Big-name brands such as Topshop and Debenhams have disappeared from physical retail over the past year but online names such as ASOS (ASC) and Boohoo (BOO) have largely muscled into the gap left by those ailing fashion brands.
As demand soars and price rises bite however, the challenge for these firms is to keep costs under control and avoid passing on too much inflation to customers, most of whom will be extremely cost-conscious.
The UK’s economy grew 1.3% in the third quarter, down from 5.5% in Q2.
The latest GDP reading puts the UK at the back for growth in G7 nations, where nations such as the US have already surpassed pre-pandemic levels.
The slowdown in growth will be cause for concern for policymakers as the UK’s economy still sits some 2.1% smaller than pre-pandemic levels.
The question for the Bank of England now will be how to react to an economic environment which is beginning to look similar in character to the 1970s – where inflation was rampant but economic growth missing.

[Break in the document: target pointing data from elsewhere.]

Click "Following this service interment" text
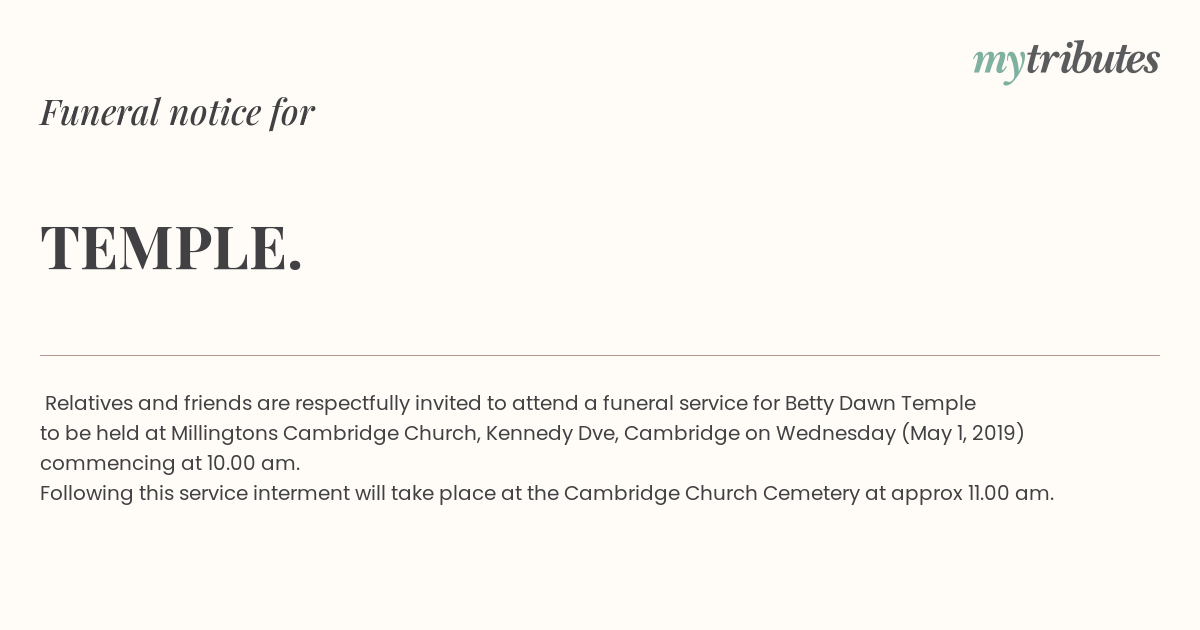 pyautogui.click(x=195, y=494)
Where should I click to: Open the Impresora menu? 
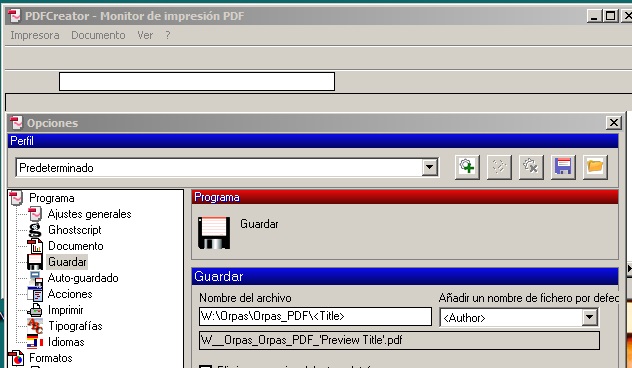[35, 35]
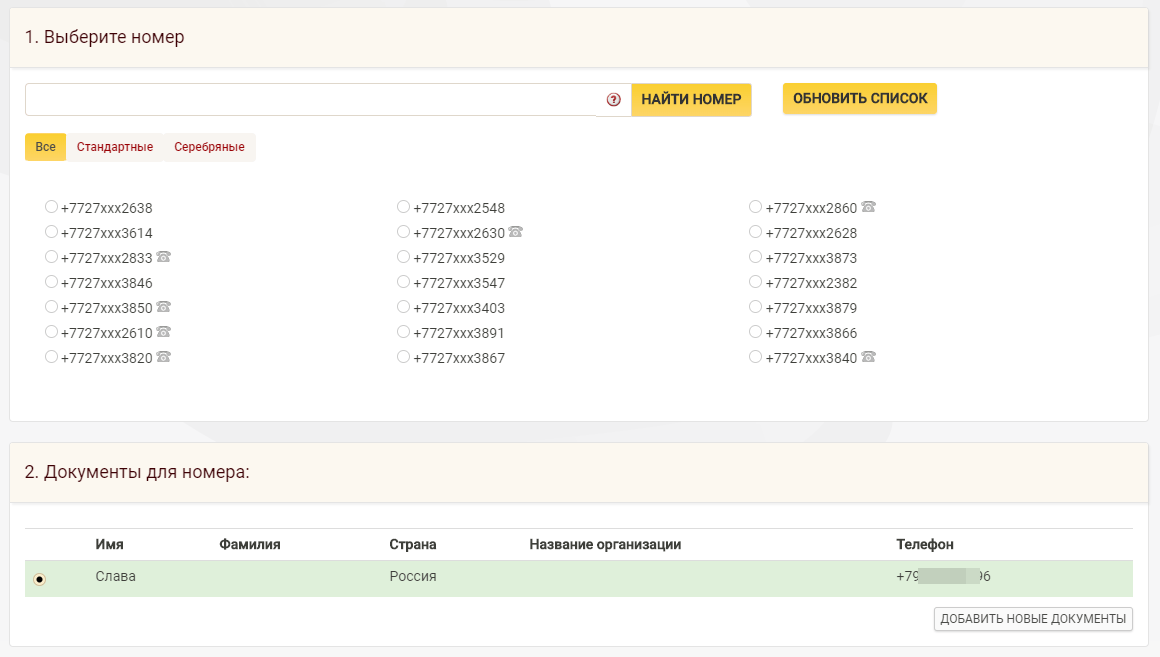Click phone icon beside +7727xxx3850
1160x657 pixels.
(x=163, y=306)
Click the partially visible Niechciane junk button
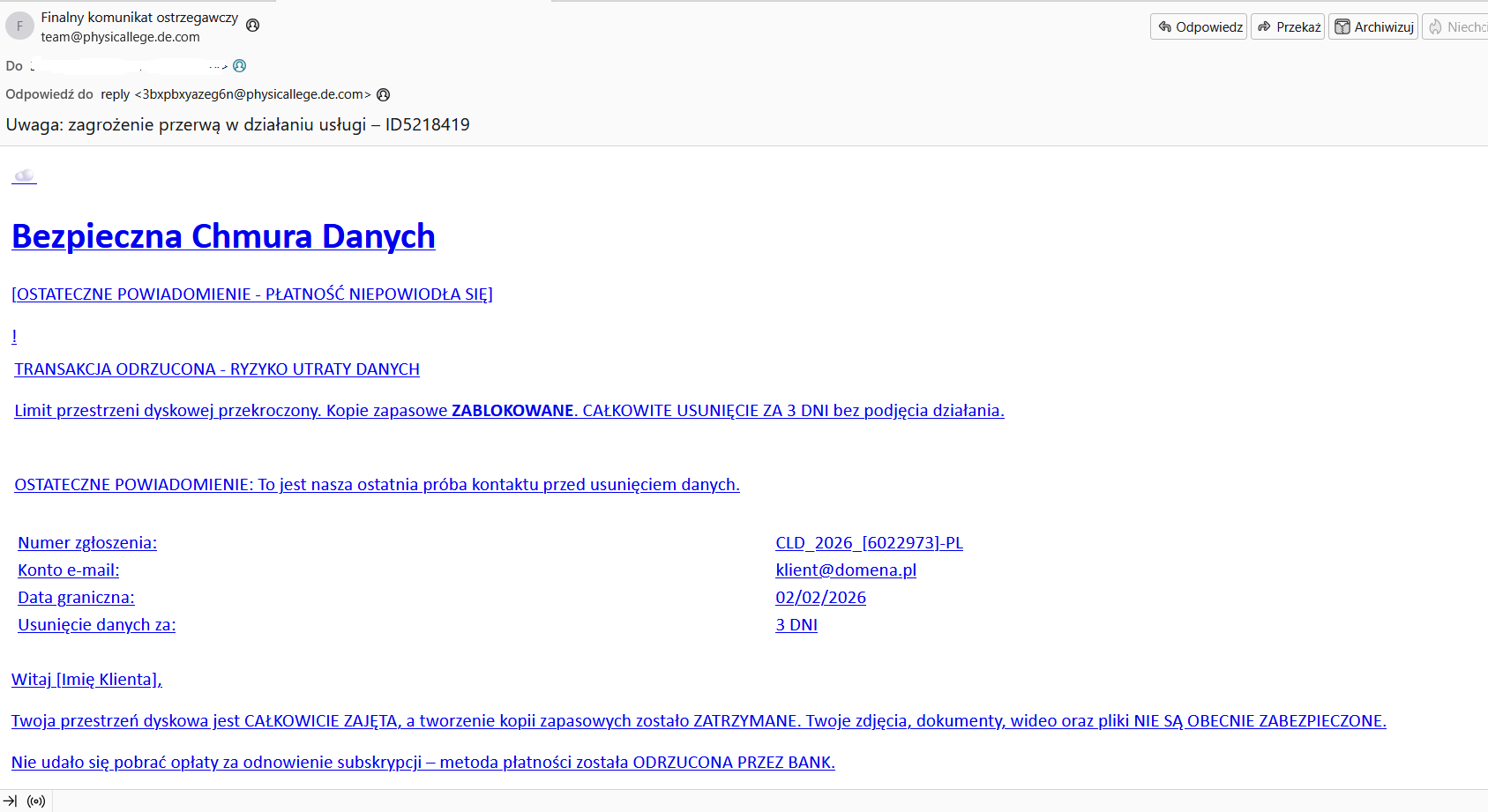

The issue for monetary policy decision makers is whether or not to hike rates to quell inflation. While the economy is not at ‘stagflation’ levels yet hiking rates could kill an already slowing economic recovery and lead to rising unemployment.
The last time the UK faced serious stagflation it took years to correct, with significant tax cuts needed and high unemployment levels in the first few years of the then Thatcher Conservative Government.
FUND WATCH
The UK has its share of economic issues, but these aren’t dissimilar from other major developed nations at the moment. Despite this, major investment bank JPMorgan has upgraded its stance on UK investments to ‘overweight’ for the first time since the EU Referendum in 2016. If you’d like to invest in the UK Fidelity Index UK (GB00BJS8SF95) could be a great affordable fund option. The passively managed fund tracks the performance of the UK FTSE All-share index. It has returned 32.2% over five years for an OCF of just 0.06%.
If you’d like to track the UK FTSE All Share index via an ETF, the SPDR® FTSE UK All Share ETF Acc (FTAL) could be a good option. The ETF has returned 32.85 in five years and charges an OCF of 0.2%.
16 November – Telecoms firm Vodafone (VOD) reports its interim results on Tuesday. The firm has announced a big push into the UK broadband market with a deal to use the BT Openreach and CityFibre networks. The deal gives Vodafone the largest high-speed broadband footprint in the UK and presents a big scale up in its ambitions for wired internet provision. The firm’s share price lags the FTSE 100 by around 23% this year though as the firm hasn’t had much good news to offer. This strategy change could make for interesting reading its forward projects however.
18 November – Daily Mail and General (DMGT) reports its full-year results on Thursday. It could be the last time the firm reports its results on the public stock exchange, as the majority shareholder Lord Rothermere looks to take the firm private for 255p per share. The deal would see DMGT leave public markets for the first time in nearly 100 years. Shareholders will also receive a special dividend of 991p per share and a final dividend of 17.3p under the terms of the deal. There is still opposition from some major holders of the stock though, with a final decision by shareholders yet to be taken.